The Folly Beach Pier, a victim of marine-boring worms that have eaten away at its wooden pilings, will close later this year so it can be rebuilt over the course of a two-year construction project.
The extent of the wear and tear was uncovered in 2013 when the Charleston County Park and Recreation Commission hired divers to inspect the pier pilings.
Officials subsequently encapsulated the pilings to slow down the deterioration.
The life expectancy for wooden pile-piers is generally between 20 and 25 years. The county pier is 24 years old.
The new pilings and overall structure will comprise wooden and concrete elements, a Charleston Park and Recreation Commission spokeswoman said, and the work should extend the lifespan by roughly 15 years.

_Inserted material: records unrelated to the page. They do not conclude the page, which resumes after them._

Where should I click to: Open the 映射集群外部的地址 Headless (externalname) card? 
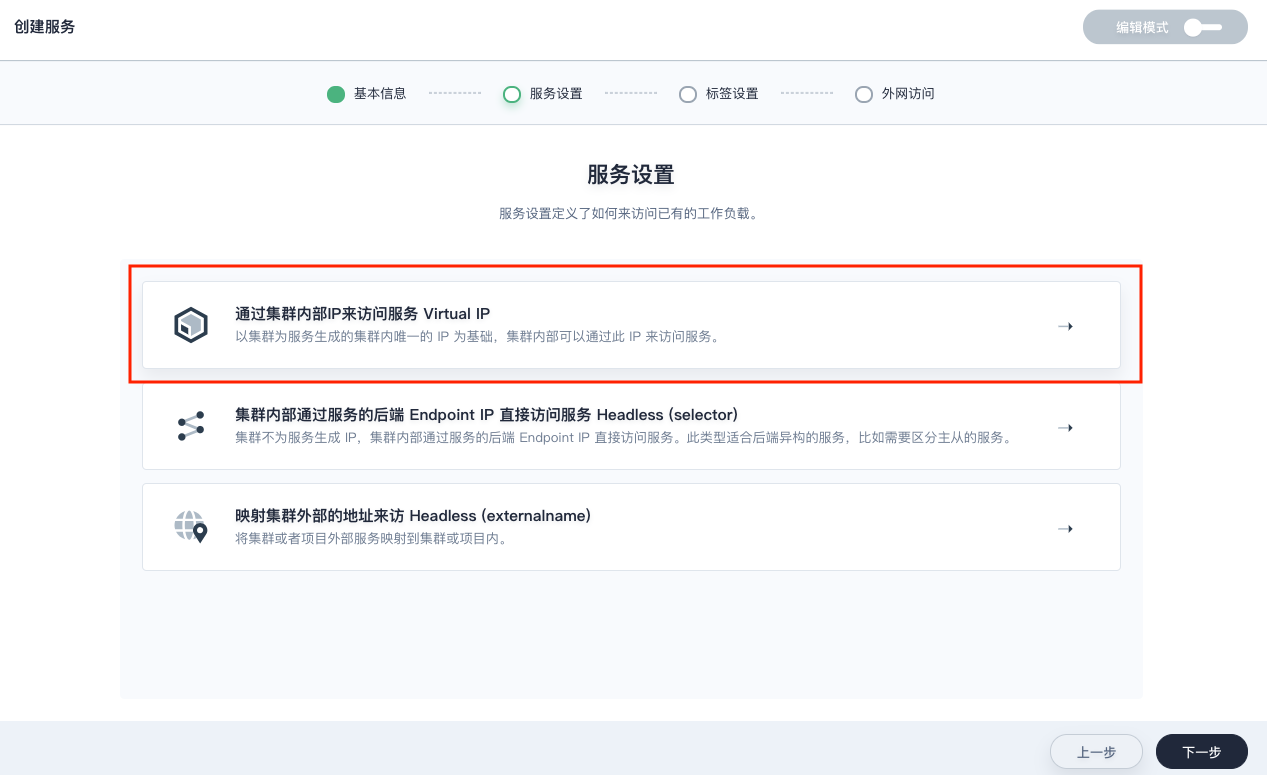(630, 527)
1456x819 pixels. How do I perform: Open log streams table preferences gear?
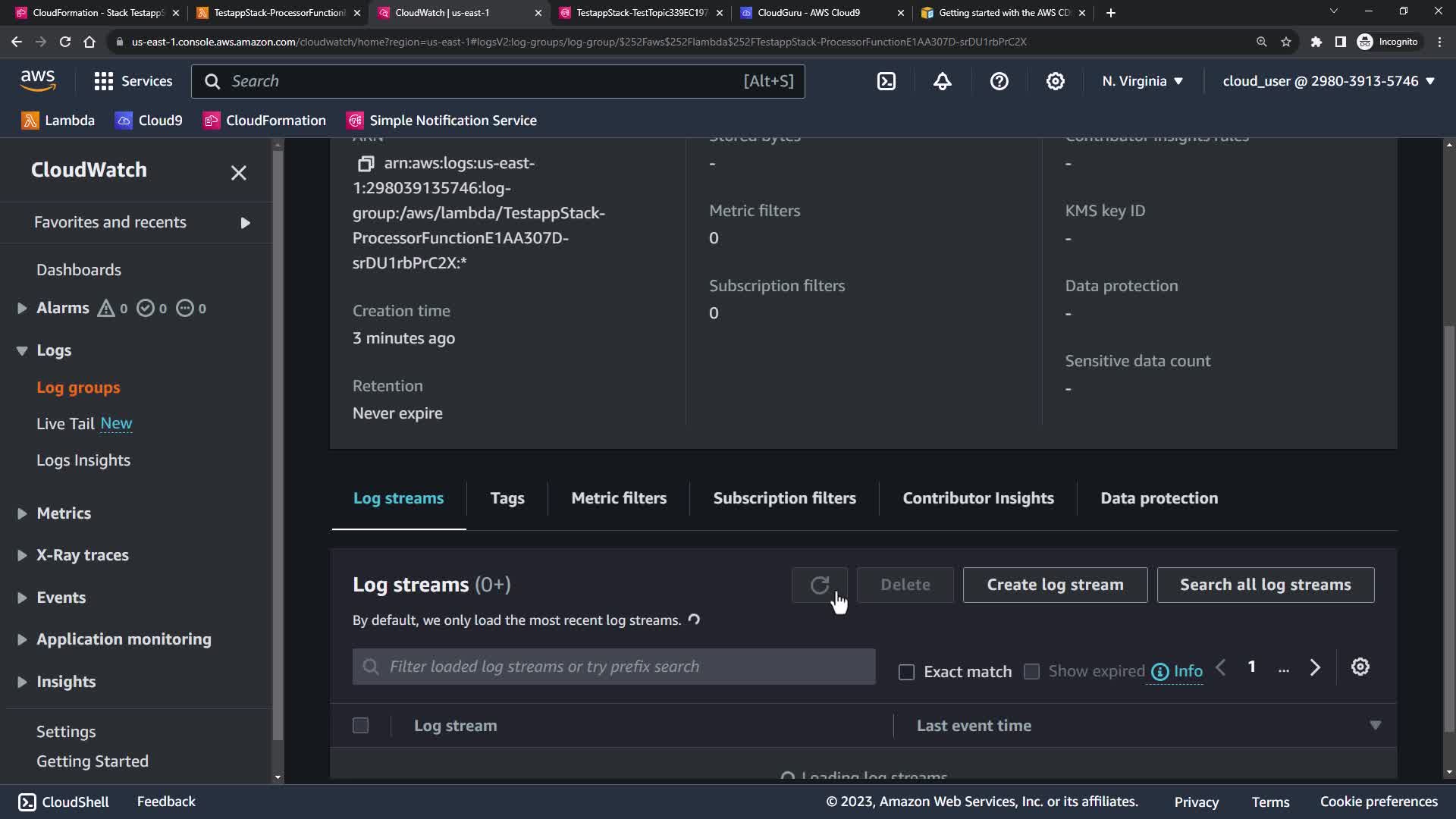pos(1360,667)
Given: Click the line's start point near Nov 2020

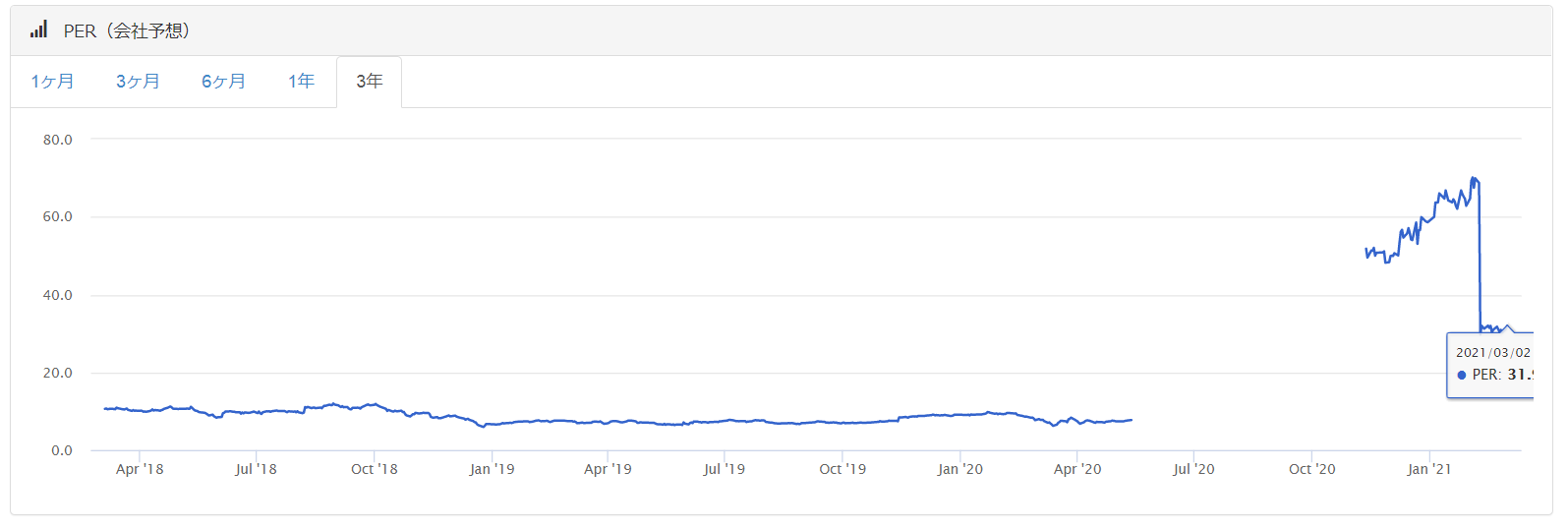Looking at the screenshot, I should [1366, 252].
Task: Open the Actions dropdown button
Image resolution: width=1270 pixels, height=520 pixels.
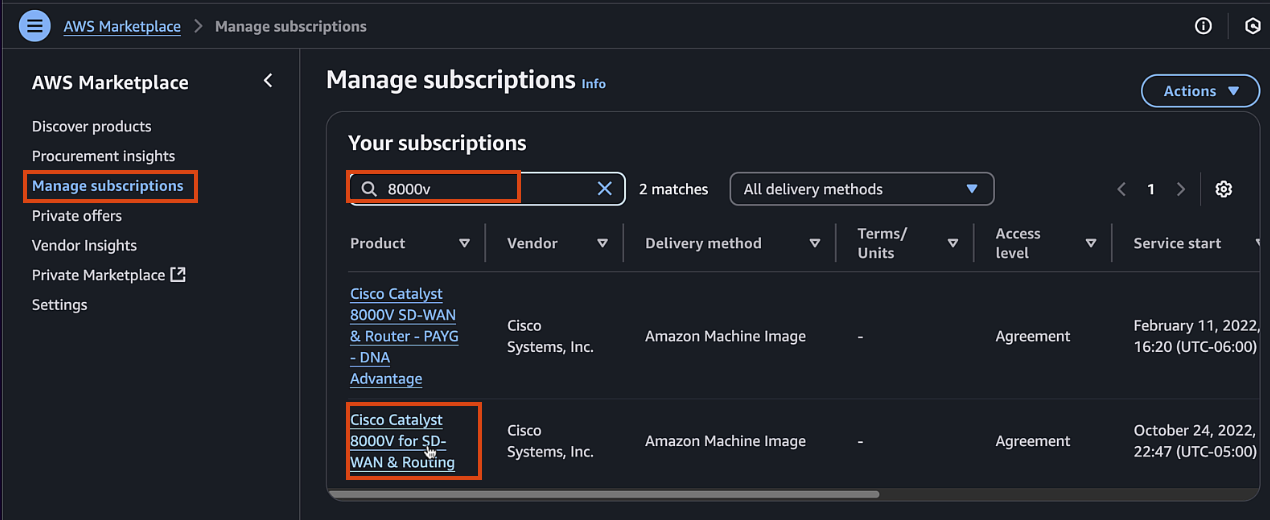Action: [x=1200, y=91]
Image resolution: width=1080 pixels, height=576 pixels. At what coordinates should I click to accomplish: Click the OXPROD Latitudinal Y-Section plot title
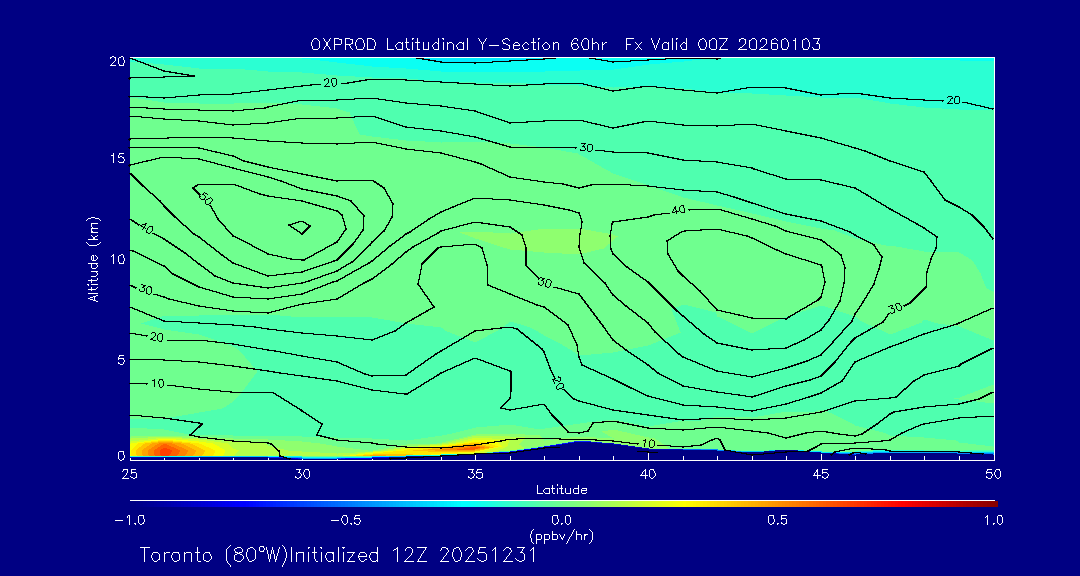[x=566, y=44]

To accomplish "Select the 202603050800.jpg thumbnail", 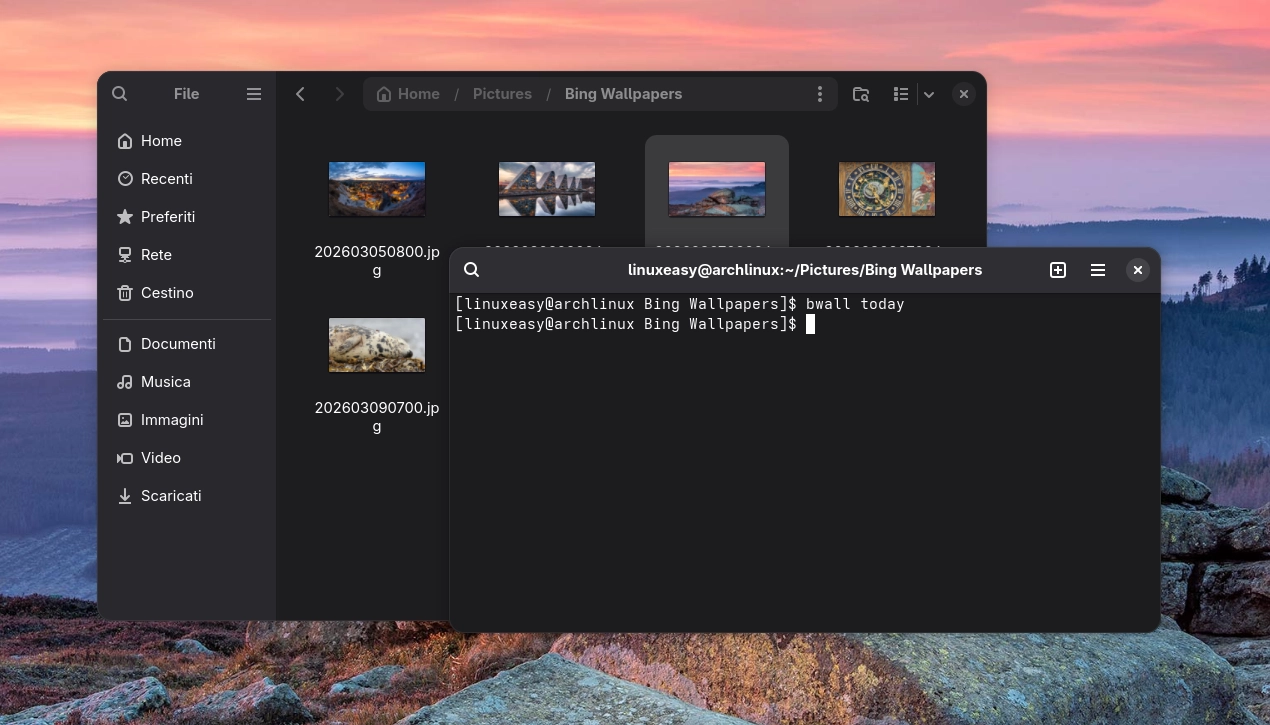I will coord(377,189).
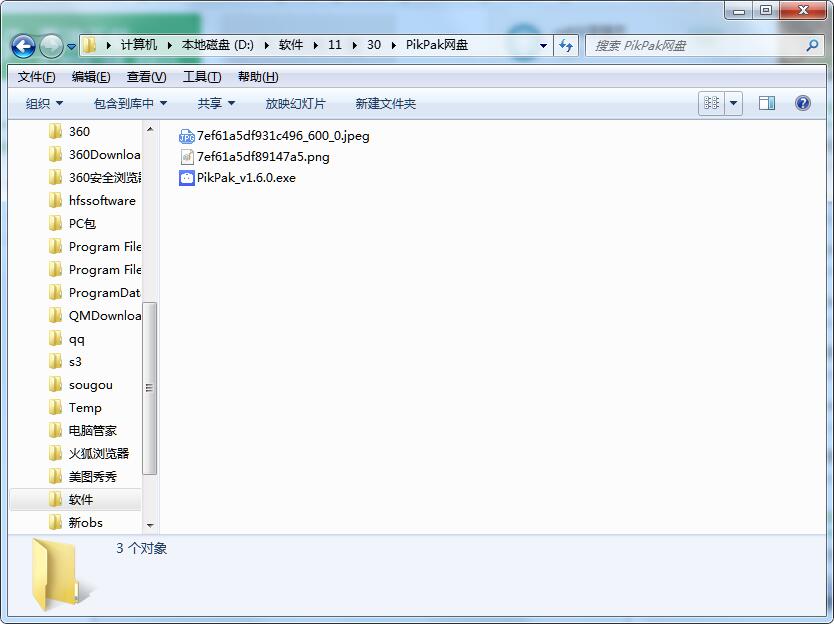834x624 pixels.
Task: Refresh the folder with the refresh icon
Action: (567, 45)
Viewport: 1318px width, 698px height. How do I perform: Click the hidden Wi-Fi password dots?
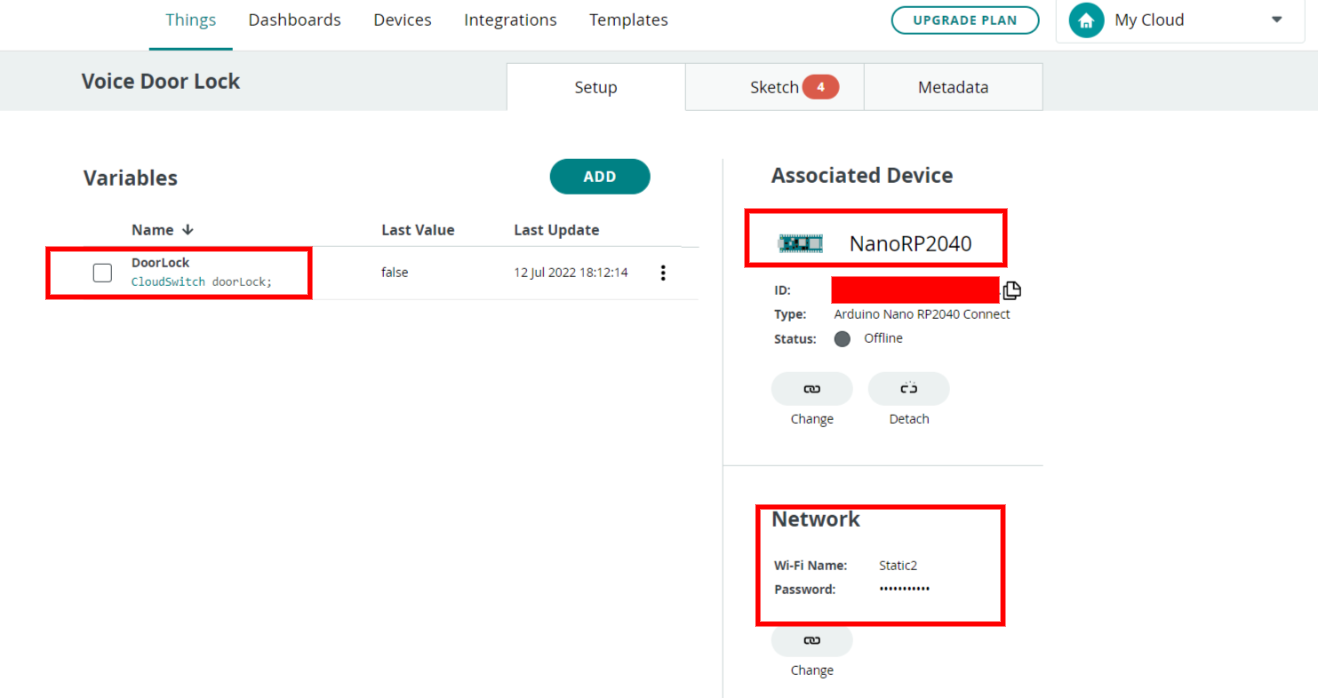click(904, 589)
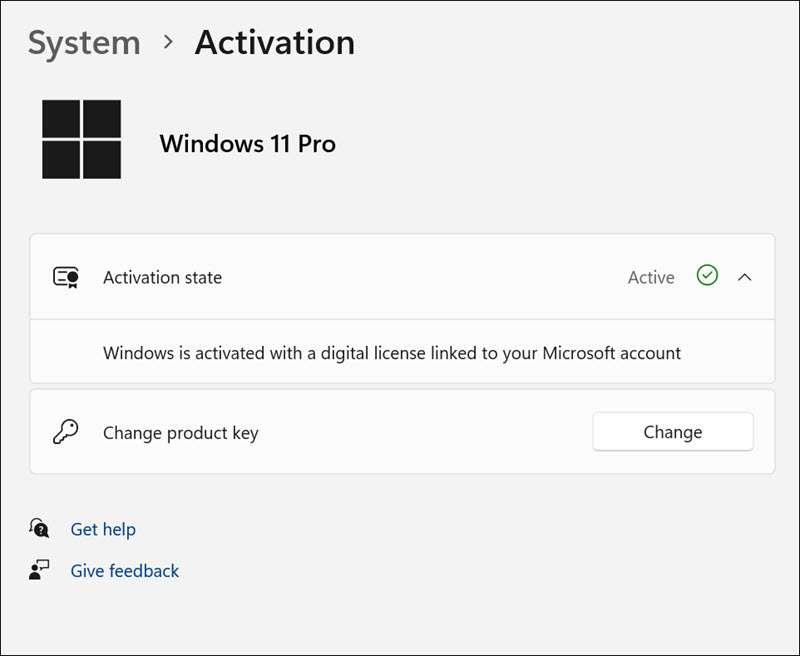800x656 pixels.
Task: Open the Get help link
Action: click(x=103, y=529)
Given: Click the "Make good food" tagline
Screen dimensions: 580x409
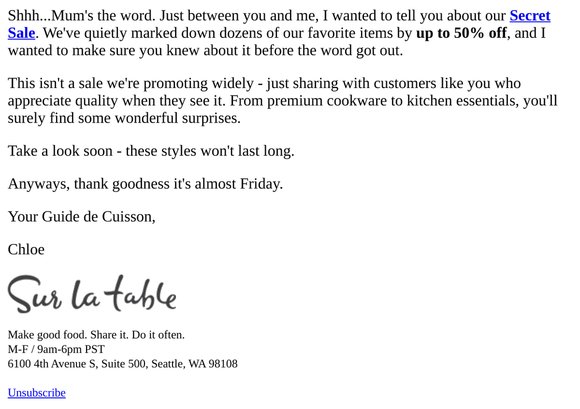Looking at the screenshot, I should click(x=96, y=335).
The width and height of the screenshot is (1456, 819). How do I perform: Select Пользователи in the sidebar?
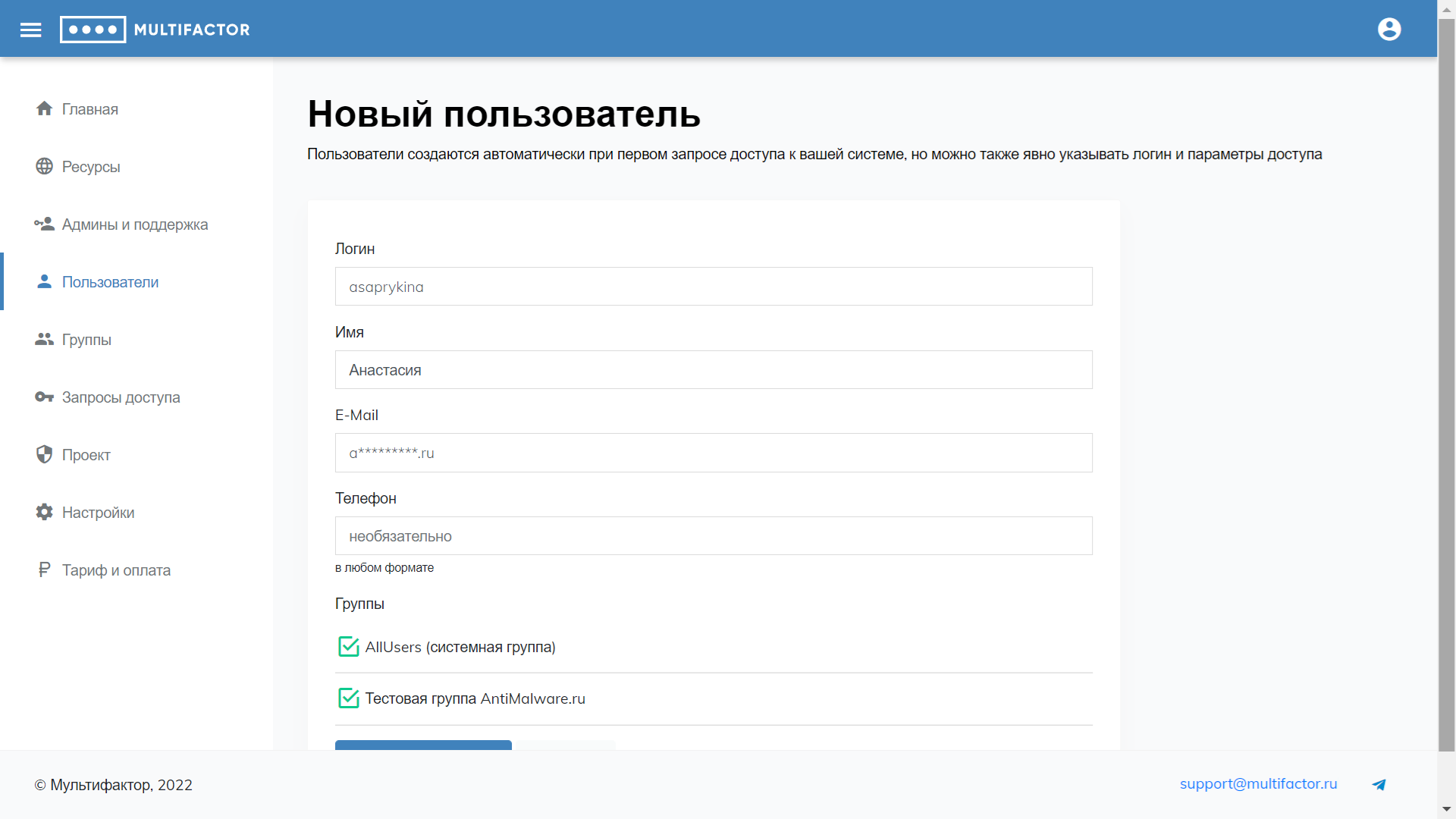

Ahead of construction on what is considered one of the Lowcountry's most iconic oceanfront structures, officials said Wednesday the pier remains safe and functional.
The first phase will address the walkway section and will begin later this year.
That work could start as early as September and take up to 22 months. A design for the new pier is still being developed.
The final cost of the project is still in flux as officials work through the procurement and bid process, said Renee Dickinson, spokeswoman for the commission. About $7.5 million has been set aside for the project.
Following completion of the walkway, the next phase of work would replace the rectangular deck area behind the Pier 101 Restaurant and the gift shop.
The restaurant and shop themselves will remain open throughout the work.
A ramp that allows access to the completed part of the new pier will be installed during this second phase, officials said, which is expected to take up to four months.
"The new pier will still have all of the elements visitors love about the existing pier, including fishing stations, places to watch the sunset and the beloved Moonlight Mixer dance series," the county's statement said.
During the work, access to areas surrounding the pier may be limited because of the presence of construction equipment. Also, about a third of the public parking spaces could be affected during the project.
Many thousands of visitors have flocked to the 1,000-plus-foot pier since it opened in 1995.
Florida-based consultants, Wantman Group Inc., in West Palm Beach, is leading up its rehabilitation. The group has filed an initial permit with the state's Ocean and Coastal Resource Management division and the Army Corps of Engineers.